Work to complete: In the entries below, find the line containing "This screenshot has height=382, width=868." and the line containing "980x326 pixels.". Copy those two lines and everything between them exactly, and only that.

☆ ☆ ☆ ☆ ☆ ☆ ☆

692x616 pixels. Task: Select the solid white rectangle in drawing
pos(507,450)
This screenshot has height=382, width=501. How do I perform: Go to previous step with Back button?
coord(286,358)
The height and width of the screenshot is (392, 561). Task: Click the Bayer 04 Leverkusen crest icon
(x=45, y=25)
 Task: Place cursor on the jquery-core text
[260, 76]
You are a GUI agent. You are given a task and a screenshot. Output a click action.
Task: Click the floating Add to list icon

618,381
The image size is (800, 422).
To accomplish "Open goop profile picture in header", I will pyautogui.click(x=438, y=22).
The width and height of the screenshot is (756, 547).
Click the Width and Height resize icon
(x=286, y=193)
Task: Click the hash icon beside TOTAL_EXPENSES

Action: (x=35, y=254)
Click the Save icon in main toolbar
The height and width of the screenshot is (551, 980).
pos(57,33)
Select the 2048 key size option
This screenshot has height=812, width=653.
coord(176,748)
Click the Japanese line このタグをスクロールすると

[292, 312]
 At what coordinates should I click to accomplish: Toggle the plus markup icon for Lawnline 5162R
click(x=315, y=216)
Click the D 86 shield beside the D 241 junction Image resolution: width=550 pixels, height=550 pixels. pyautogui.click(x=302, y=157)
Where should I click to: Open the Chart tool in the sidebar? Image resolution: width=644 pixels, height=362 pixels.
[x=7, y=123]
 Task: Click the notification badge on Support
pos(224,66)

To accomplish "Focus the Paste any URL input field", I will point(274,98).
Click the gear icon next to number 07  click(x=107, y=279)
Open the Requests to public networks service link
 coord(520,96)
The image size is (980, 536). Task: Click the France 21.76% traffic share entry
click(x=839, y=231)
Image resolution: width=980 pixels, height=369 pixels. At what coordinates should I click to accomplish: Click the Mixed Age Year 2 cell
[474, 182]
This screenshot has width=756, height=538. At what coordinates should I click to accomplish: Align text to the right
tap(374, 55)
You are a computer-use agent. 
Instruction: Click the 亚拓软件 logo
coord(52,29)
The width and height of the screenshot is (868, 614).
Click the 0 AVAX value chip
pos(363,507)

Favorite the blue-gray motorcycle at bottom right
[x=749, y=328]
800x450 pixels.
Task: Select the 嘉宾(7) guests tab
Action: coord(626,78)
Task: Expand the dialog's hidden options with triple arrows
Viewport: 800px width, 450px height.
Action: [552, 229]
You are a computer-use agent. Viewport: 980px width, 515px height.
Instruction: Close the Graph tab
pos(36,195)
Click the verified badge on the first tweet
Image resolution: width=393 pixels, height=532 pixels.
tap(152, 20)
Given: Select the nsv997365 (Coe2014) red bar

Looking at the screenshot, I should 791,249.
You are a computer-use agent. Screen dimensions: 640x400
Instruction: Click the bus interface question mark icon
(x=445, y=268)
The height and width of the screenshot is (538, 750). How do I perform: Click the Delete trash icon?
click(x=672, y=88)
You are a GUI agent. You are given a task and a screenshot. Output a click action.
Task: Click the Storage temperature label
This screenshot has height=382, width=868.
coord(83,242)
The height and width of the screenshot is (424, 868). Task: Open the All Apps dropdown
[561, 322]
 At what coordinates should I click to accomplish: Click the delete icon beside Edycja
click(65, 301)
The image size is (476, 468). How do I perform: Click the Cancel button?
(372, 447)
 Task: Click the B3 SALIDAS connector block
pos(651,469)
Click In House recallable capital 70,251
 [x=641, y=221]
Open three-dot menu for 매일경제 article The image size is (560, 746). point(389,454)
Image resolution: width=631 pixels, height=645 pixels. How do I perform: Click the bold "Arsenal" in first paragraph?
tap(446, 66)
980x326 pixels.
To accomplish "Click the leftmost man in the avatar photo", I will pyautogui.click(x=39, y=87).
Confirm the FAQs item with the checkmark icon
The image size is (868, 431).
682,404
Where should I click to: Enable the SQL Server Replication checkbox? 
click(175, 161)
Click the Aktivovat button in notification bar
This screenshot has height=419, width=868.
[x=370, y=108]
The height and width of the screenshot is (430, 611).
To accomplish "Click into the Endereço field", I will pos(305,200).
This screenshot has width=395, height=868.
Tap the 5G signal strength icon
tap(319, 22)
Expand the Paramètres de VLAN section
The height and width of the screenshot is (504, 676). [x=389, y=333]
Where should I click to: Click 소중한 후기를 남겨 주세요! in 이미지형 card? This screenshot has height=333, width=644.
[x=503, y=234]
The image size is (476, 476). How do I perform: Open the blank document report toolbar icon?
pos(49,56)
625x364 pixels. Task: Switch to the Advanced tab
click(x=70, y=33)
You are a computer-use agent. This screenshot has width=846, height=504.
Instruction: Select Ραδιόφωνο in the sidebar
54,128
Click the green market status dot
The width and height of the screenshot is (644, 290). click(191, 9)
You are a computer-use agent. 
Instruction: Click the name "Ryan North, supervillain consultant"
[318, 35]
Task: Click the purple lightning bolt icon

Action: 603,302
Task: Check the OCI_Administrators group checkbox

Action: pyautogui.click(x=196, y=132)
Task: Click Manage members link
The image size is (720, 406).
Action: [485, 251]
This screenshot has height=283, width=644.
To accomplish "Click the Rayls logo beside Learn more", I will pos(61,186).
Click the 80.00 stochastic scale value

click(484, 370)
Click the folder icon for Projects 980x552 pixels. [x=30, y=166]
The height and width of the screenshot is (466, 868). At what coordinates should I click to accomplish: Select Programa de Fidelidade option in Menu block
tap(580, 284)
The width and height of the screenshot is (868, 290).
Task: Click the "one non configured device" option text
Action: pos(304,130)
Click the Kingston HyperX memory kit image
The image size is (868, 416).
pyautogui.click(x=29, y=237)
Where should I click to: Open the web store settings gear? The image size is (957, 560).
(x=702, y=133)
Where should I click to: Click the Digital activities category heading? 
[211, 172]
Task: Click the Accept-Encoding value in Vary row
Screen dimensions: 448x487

☆ ☆ ☆ ☆ ☆ ☆ ☆

Task answer:
This screenshot has height=382, width=868.
coord(83,242)
The height and width of the screenshot is (424, 868). Task: Open the All Apps dropdown
[561, 322]
 At what coordinates should I click to accomplish: Click the delete icon beside Edycja
click(65, 301)
The image size is (476, 468). How do I perform: Click the Cancel button?
(372, 447)
 Task: Click the B3 SALIDAS connector block
pos(651,469)
Click In House recallable capital 70,251
 [x=641, y=221]
Open three-dot menu for 매일경제 article The image size is (560, 746). point(389,454)
Image resolution: width=631 pixels, height=645 pixels. How do I perform: Click the bold "Arsenal" in first paragraph?
tap(446, 66)
980x326 pixels.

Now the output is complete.